**Your tasks:**
a) Answer these about the article on Montgomery County's emergency alerts, one answer per line:
(i) How long was the delay between the boil water advisory and its posting on the county's Web site?
(ii) What burst on the evening of Sunday, June 16?
(iii) For how long was the county's 911 system partly down last December?
b) Write the next part of the article on Montgomery County's emergency alerts, picking up after its last sentence.

Montgomery County Council members Thursday openly questioned the ability of the county to notify residents in emergency situations, despite years of training, practice and the existence of an Emergency Operations Center with a roughly $2 million annual budget.
Confusion reigned throughout a three-day period last week when thousands of residents living north of the Beltway were required to boil water for drinking, cooking and washing the dishes and about 1,000 restaurants and food vendors were closed after a four-foot water main burst the evening of Sunday, June 16.
There was a three-hour delay between the time water utility officials announced a boil water advisory and when information was posted on the county’s Web site.
“Since September 11th, 2001, this county has been working to ensure the 1 million people in it have an emergency response system,” Council President Mike Knapp said. “I’ve seen the system work three or four times. I’m not sure I’ve seen it used effectively during this administration.”
Last December, Montgomery County’s 911 system was partially down for two and a half hours before officials acted to notify the public. County spokesmen said they used news releases and a text message alert system to convey the problems, but chose not to interrupt television programming with emergency announcements.

**Entries supplied:**
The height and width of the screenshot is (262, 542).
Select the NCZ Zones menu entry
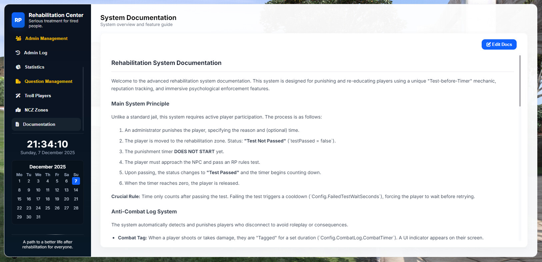36,110
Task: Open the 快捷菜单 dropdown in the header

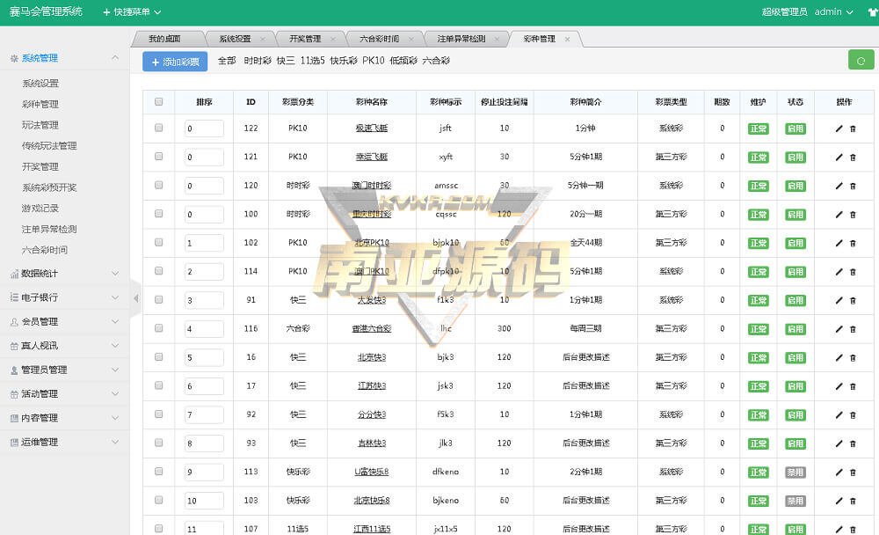Action: [132, 12]
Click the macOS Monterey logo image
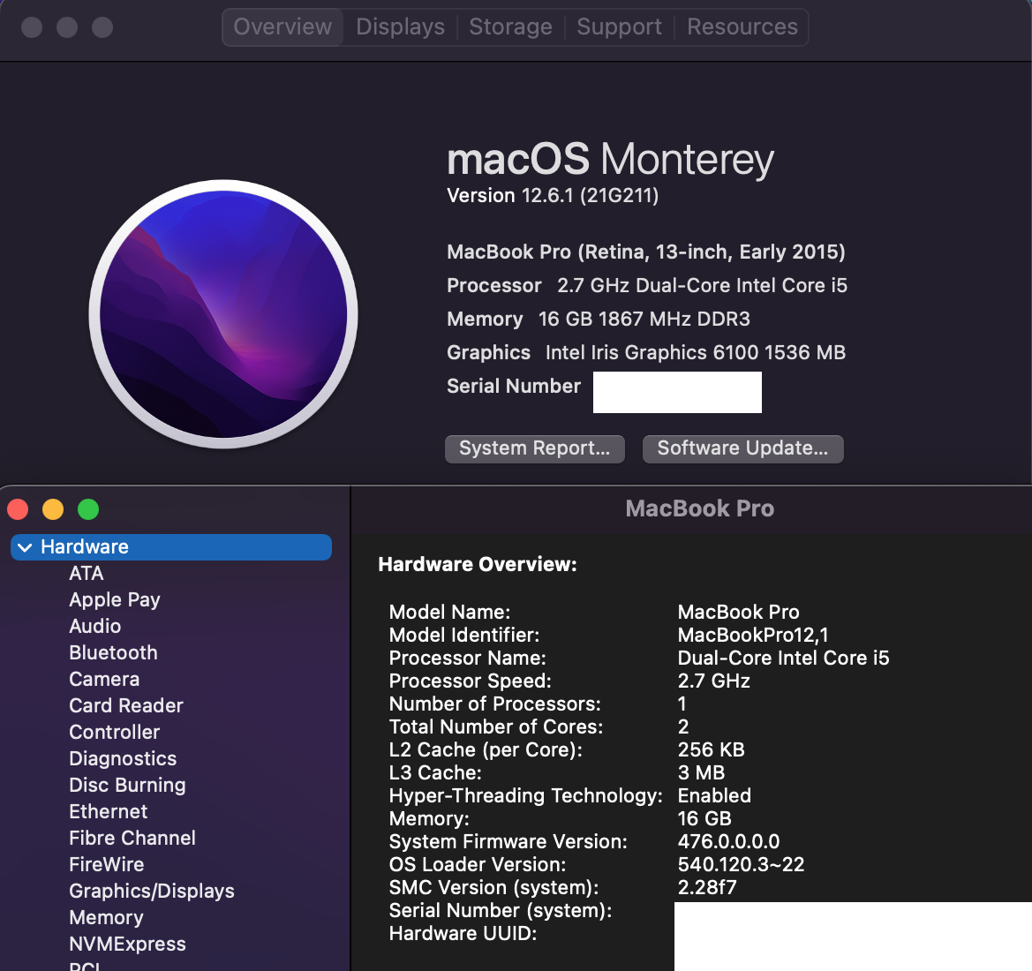Viewport: 1032px width, 971px height. click(x=223, y=314)
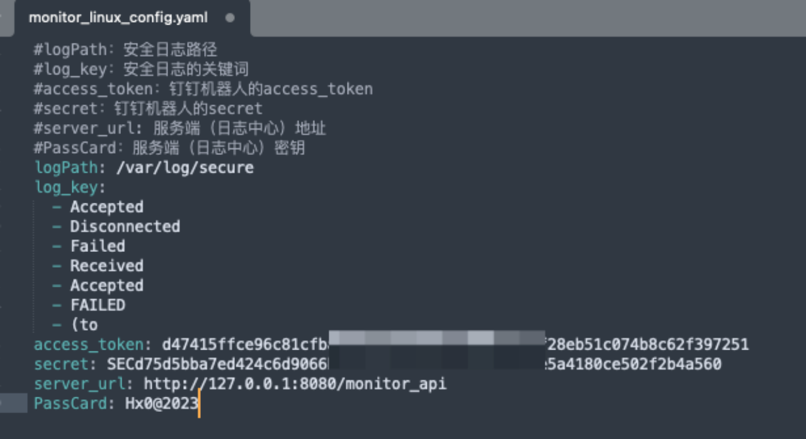Click the #access_token comment line

pyautogui.click(x=203, y=89)
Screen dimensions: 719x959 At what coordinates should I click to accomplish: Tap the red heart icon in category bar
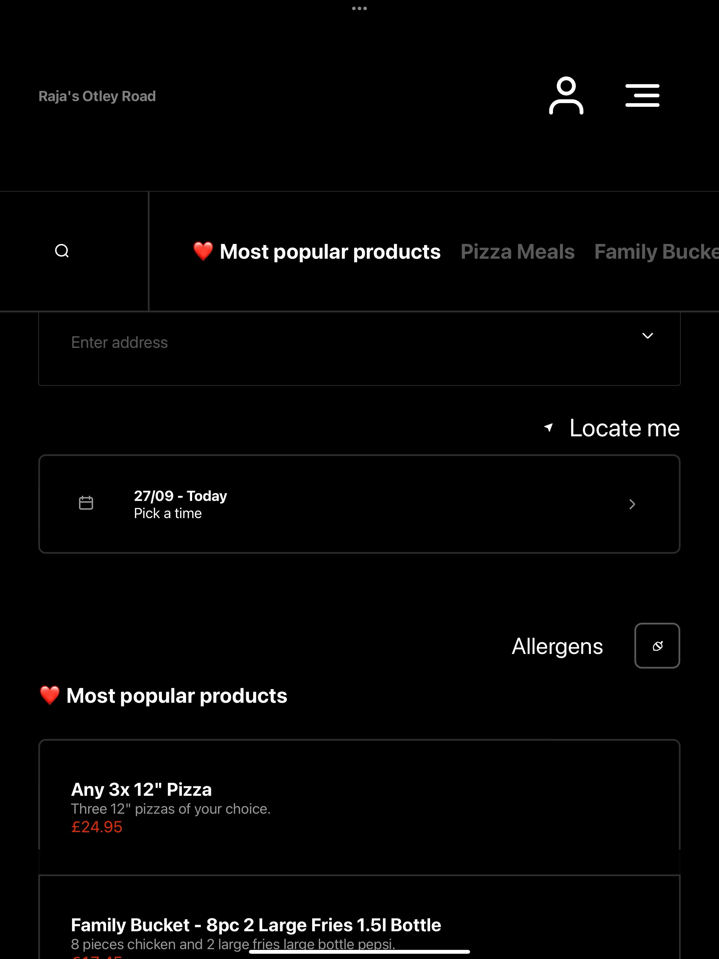click(203, 251)
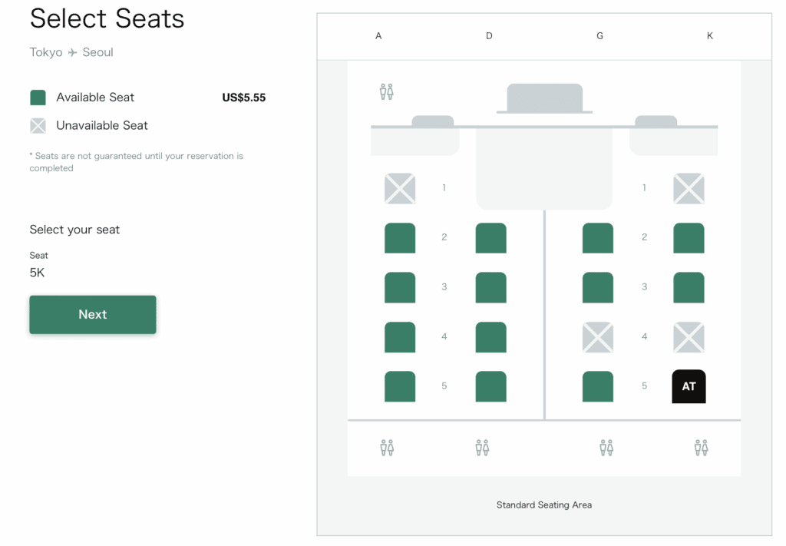The width and height of the screenshot is (786, 546).
Task: Click the Next button
Action: pos(93,315)
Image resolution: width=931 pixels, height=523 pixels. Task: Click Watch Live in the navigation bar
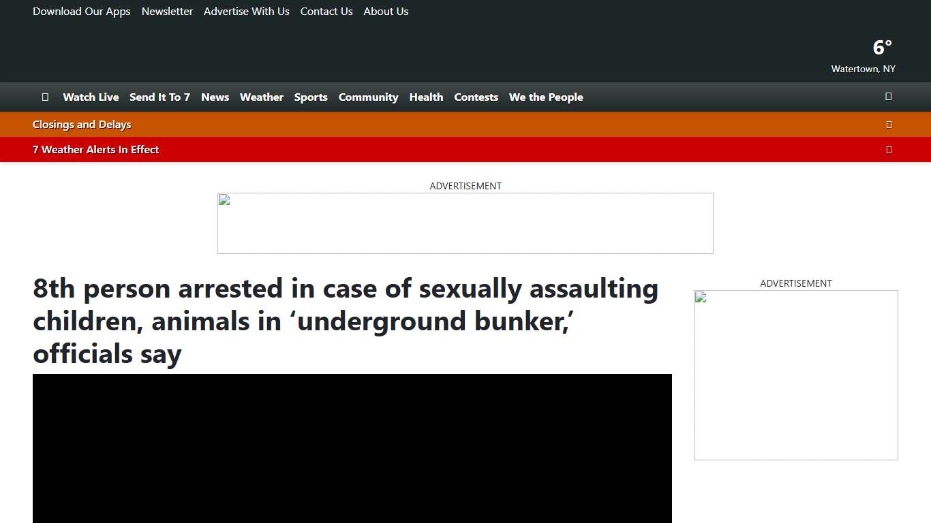[91, 97]
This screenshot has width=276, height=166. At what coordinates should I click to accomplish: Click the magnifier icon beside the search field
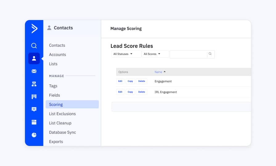coord(210,54)
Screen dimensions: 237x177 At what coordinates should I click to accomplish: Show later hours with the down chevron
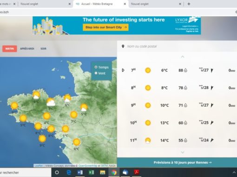[x=183, y=152]
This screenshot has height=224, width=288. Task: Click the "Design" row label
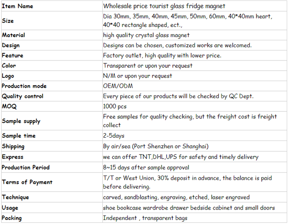click(x=11, y=45)
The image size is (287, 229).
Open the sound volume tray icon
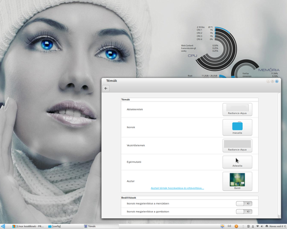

**Answers to the problems:**
a)
(i) Three hours
(ii) A four-foot water main
(iii) Two and a half hours

b)
Although Montgomery County officials sent out 126 text message alerts over the past 30 days, the notification system, which serves only 14,000 of the 1 million county residents, was not used to notify residents last week of the boil water advisory.
“I am extremely well-informed about when we’re going to have a thunderstorm, periodically informed of a roadway problem, and apparently I am only informed of other things when someone has made a call based on undefined standards that I should be informed,” Councilwoman Nancy Floreen said.
Several senior officials from County Executive Ike Leggett’s office said they handled certain elements of the emergency well — like ensuring there was water available to put out fires and use at hospitals — and acknowledged other aspects — such as notifying the public through Web postings and text alerts — could have been handled better.
“To a certain extent, I think a degree of confusion is a given since this was the first boil water advisory in 90 years,” Leggett’s spokesman Patrick Lacefield said.
There were no reports of illness associated with the water outages.
“I think we dodged a bullet,” Knapp said.